A terrible rumour shook the Swiss microcosm in August: what if an invasion of Switzerland’s green pastures were to leave the country’s horological treasures in Chinese hands? The smoke behind this particular fire was the launch of the Codex brand by Swiss Chronometric, a Chinese-backed, Biel-based company. This launch coincided with the opening of the brand’s first shop in Lucerne. Of course this was all mountains and molehills, yet the fact remains that Chinese watch firms have Switzerland increasingly in their sights, even if recent endeavours haven’t all been crowned with success.
Indeed, the industry still remembers Peace Mark’s takeover of STM Holding (Indtec, Soprod) which came to an abrupt end after the downfall of the Chinese giant, which was forced to sell to Festina. Universal Genève was put on hold last year by its owner, Stelux, a Chinese group quoted in Hong Kong. Not forgetting Technotime, in the hands of the Hong Kong billionaire Charles Chong (Chung Nam Watch, Roamer), which in December 2009 shut down its site in France.
Swiss Chronometric aims to open ten stores
As far as Swiss Chronometric is concerned, these examples are the exception rather than the rule. Early this August in Lucerne, it presented its first collection of three models, proposed in 18 versions and manufactured to Swiss Made standards. Said René Kohli, general manager of Swiss Chronometric and member of the board: “Our watches will be 70% made in the region, and virtually 100% for our Venus Prestige and Venus Master special series for which we have acquired and reworked 200 Venus movements that were developed in Moutier in the 1950s. We’re aiming for 25,000 watches a year.”

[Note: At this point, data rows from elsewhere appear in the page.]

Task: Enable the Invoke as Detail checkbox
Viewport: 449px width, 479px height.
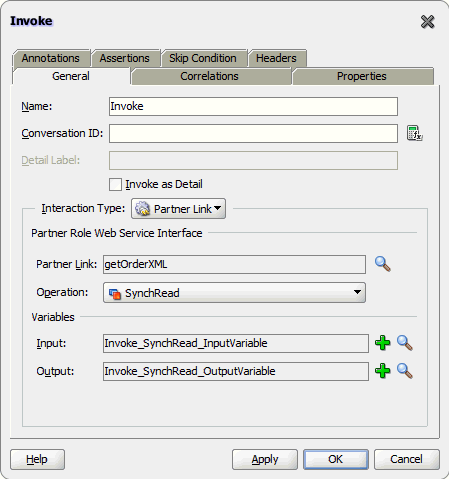Action: coord(115,184)
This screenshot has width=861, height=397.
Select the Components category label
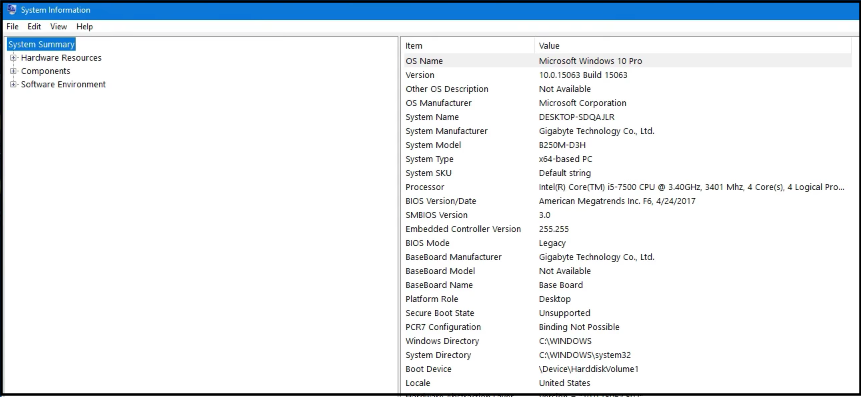tap(46, 71)

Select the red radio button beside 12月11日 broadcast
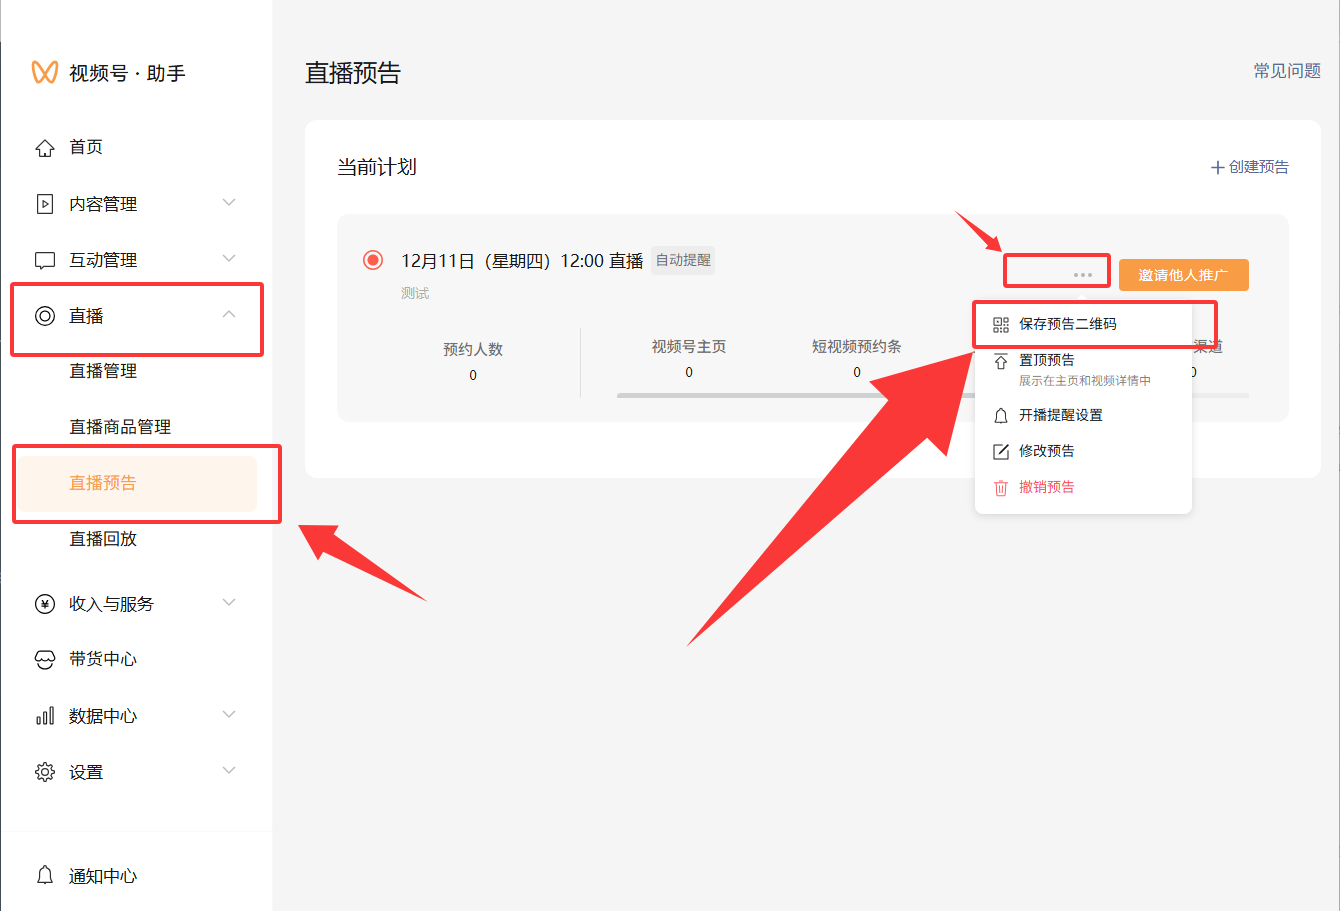pyautogui.click(x=373, y=260)
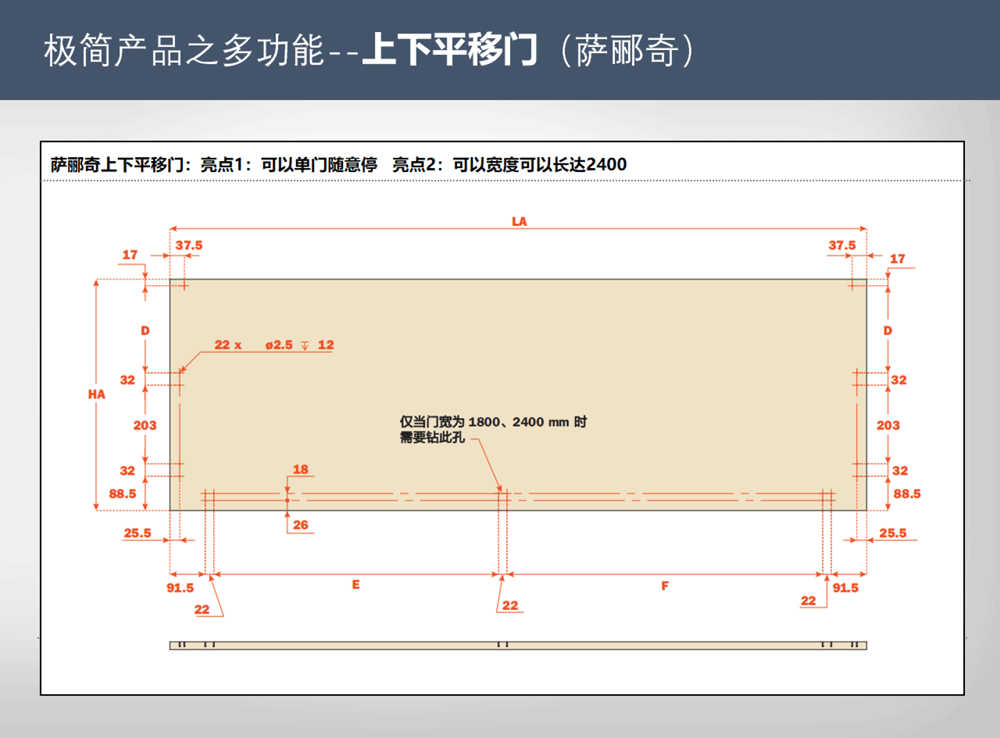Click the slide title 极简产品之多功能--上下平移门
This screenshot has width=1000, height=738.
pos(368,51)
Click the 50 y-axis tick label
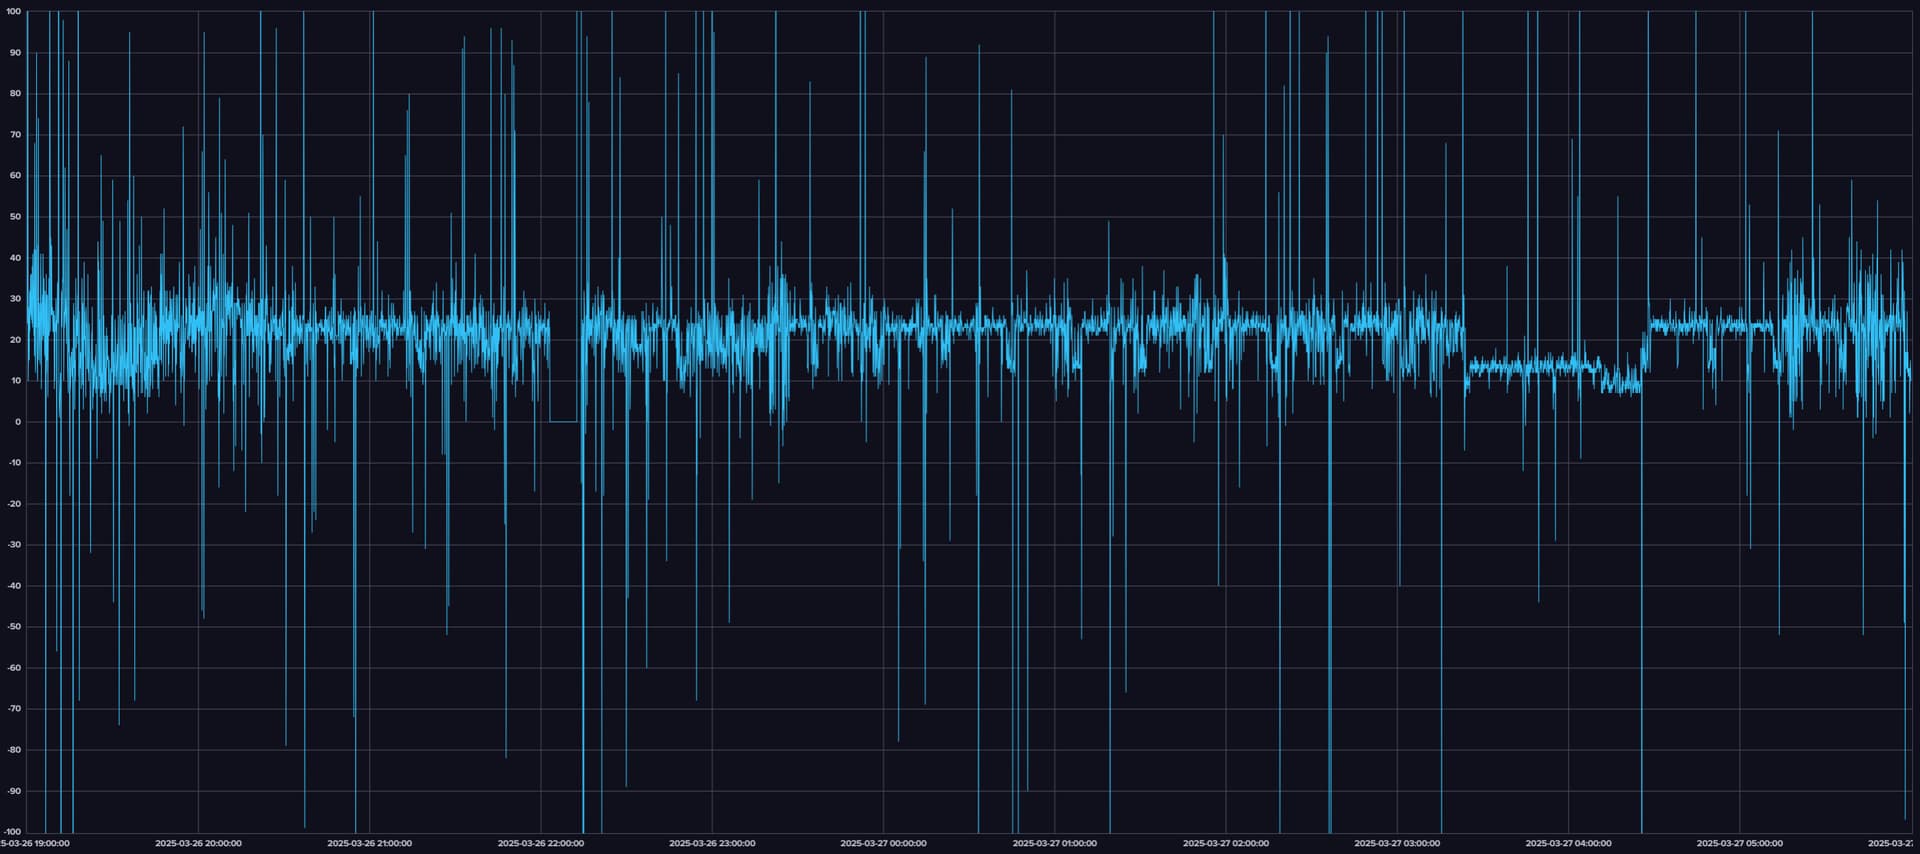Screen dimensions: 1920x854 point(15,217)
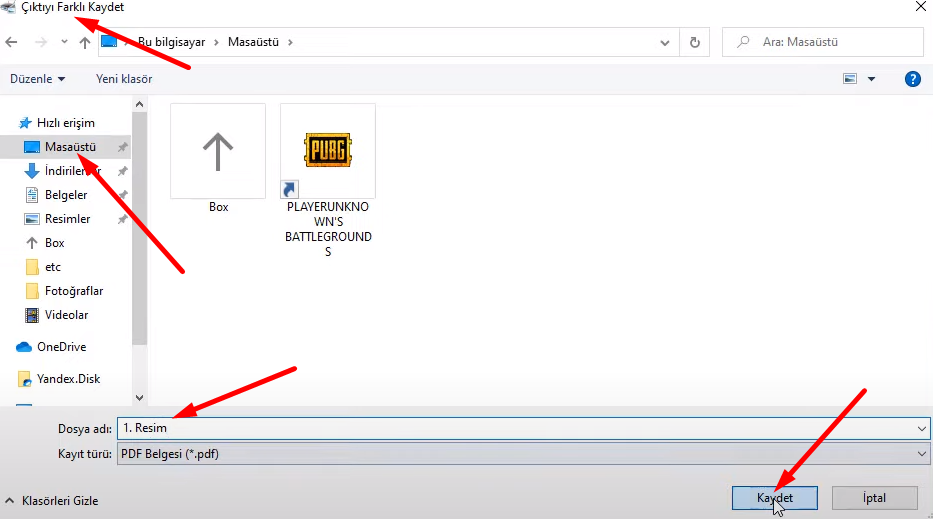Viewport: 933px width, 519px height.
Task: Select the Box folder thumbnail
Action: click(x=218, y=152)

To achieve its goal, Swiss Chronometric has plans to expand its distribution network at a steady rate. The company intends opening ten shops worldwide over the next two years. The next opening is scheduled for Moscow in January. Prior to this, in December, it will preview its advertising campaign at the Beau-Rivage Palace in Lausanne before an audience of 500 guests, including President Dimitri Medvedev. Further openings in Shanghai and Beijing shouldn’t be far behind, knowing the importance Asian markets now have for watch firms. Which is where Swiss Chronometric can count on its major shareholder. “We needed a partner to break into the China and Asia-Pacific markets,” René Kohli explained at the ribbon-cutting in Lucerne. “Ebohr is a giant in the sector with over a thousand points of sale. A partnership of this kind is the only way to crack the market. I might add that finding Swiss investors at the height of the crisis wasn’t easy. Ebohr is already established at entry-level and is now expanding into the mid-range and high-end segments.”
Coveted Swiss experience
This is exactly what Fiyta is hoping to do. The brand belongs to China National Aero Technology Import & Export Corporation, which makes no secret of its ambition to become one of the world’s top watchmakers by 2015. Named “King of Watches in China” in 1995, Fiyta is the official timekeeper for the Chinese space programme, thanks to which it has seen its popularity soar since the triumphant return to earth of the Shenzhou 7 space capsule in 2008, and the first spacewalk by taikonaut Zhai Zhigang, sporting a Spacemaster chronograph. Matching words with action, Fiyta recently acquired Montres Chouriet in Geneva, a brand geared towards the Chinese market. In an interview with Watch Around, managing director Bruce Du declared, “Fiyta is based on Chinese culture and we are confident we will continue our success story by focusing on quality and style. In a specialised industry such as watchmaking, we cannot simply offer better value for money to gain market share, as China has done in other sectors. The approach is much more complex. We have benefited from Switzerland’s long experience and tradition, but we have also drawn heavily on Chinese watchmaking culture. I believe this combination is the key to our success with customers.”
China’s Sea-Gull brand, which markets 300,000 watches a year and presents itself as the world’s biggest manufacturer of automatic movements at some five million a year, including a tourbillon, has taken a different route. “We have no projects involving a Swiss brand at the present time,” declared Jian Wang, managing director, at this year’s Baselworld. “We are, however, investing in a Swiss movements company which, thanks to its watchmakers’ experience, will enable us to improve the quality of Sea-Gull movements to ETA standard.” There can be no doubting that China is a goldmine for home-grown brands too.